As I noted in my iPhone X review, Apple’s new gesture-based navigation system is so good it’s almost intuitive. And if Google is “copying” Apple here—opinions differ as to the exact source of this innovation—then I’m OK with it.

In fact, let’s put this in perspective. 20 years ago, I argued that Microsoft copying Apple’s Mac GUI in Windows—which it most certainly did—was, in fact, beneficial because it brought WIMP (windows, icons, menus, pointer) computing to the masses. If a GUI falls in the forest and no one uses it, did it really happen? Or something.

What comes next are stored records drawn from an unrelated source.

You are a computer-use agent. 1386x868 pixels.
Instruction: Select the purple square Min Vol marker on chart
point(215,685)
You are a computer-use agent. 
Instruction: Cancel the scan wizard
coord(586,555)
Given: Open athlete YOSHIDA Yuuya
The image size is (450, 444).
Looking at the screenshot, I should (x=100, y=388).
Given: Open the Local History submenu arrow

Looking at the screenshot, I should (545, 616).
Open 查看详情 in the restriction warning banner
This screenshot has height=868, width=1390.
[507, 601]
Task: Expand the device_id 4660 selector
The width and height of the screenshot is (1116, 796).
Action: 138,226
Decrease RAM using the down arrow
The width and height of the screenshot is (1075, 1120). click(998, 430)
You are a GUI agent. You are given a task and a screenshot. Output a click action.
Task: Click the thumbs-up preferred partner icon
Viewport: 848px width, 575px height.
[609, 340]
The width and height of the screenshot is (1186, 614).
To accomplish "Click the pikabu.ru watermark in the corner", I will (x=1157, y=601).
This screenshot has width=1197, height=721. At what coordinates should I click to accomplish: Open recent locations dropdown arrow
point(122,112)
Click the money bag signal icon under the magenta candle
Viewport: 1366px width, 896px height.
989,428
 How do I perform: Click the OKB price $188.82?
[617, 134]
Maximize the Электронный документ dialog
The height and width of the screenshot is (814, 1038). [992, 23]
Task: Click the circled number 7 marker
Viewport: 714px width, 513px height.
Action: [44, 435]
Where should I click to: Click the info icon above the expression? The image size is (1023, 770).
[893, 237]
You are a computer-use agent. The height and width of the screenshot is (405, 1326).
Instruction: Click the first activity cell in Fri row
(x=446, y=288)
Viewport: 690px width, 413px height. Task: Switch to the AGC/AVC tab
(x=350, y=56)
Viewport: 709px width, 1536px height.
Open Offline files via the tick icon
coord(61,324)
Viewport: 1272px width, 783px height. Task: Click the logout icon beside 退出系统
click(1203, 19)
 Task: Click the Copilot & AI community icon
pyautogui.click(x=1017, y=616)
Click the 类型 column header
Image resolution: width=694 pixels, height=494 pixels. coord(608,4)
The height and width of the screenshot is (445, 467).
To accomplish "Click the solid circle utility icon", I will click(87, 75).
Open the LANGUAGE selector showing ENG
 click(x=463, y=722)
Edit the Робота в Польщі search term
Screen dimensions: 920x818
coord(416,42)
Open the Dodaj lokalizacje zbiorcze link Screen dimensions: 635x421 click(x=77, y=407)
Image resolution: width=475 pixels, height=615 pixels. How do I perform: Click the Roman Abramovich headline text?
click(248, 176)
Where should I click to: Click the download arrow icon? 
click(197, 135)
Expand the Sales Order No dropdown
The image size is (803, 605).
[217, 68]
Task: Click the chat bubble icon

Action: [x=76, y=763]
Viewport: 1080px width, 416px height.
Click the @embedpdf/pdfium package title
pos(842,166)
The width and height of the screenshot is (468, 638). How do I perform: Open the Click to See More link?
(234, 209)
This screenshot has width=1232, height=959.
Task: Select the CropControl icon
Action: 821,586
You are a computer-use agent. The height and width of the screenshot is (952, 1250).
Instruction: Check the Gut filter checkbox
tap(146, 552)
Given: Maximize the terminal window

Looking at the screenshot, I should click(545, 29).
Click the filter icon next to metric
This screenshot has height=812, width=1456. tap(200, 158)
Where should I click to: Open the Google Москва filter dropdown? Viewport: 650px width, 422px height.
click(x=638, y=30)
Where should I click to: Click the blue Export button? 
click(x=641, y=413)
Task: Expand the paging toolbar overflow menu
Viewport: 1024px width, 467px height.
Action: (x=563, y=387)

Anyway, the Android P navigation gestures are excellent and, like those on the iPhone, are largely intuitive. You know, assuming you’ve used any touch-based device at some point in your life. Which you have.

They also all into a natural progression from hardware buttons to software buttons to gestures.

Pressing Home works as before. A single press returns you to the Home screen and a long press invokes the Google Assistant.

Back, likewise, works as before. It’s just not on the Home screen. But when you’re in an app, it appears, and you can press Back to navigate back to the previous screen.

Likewise, the Back button rotates to “Down” when using a virtual keyboard so you can hide that keyboard, as before. No real changes here.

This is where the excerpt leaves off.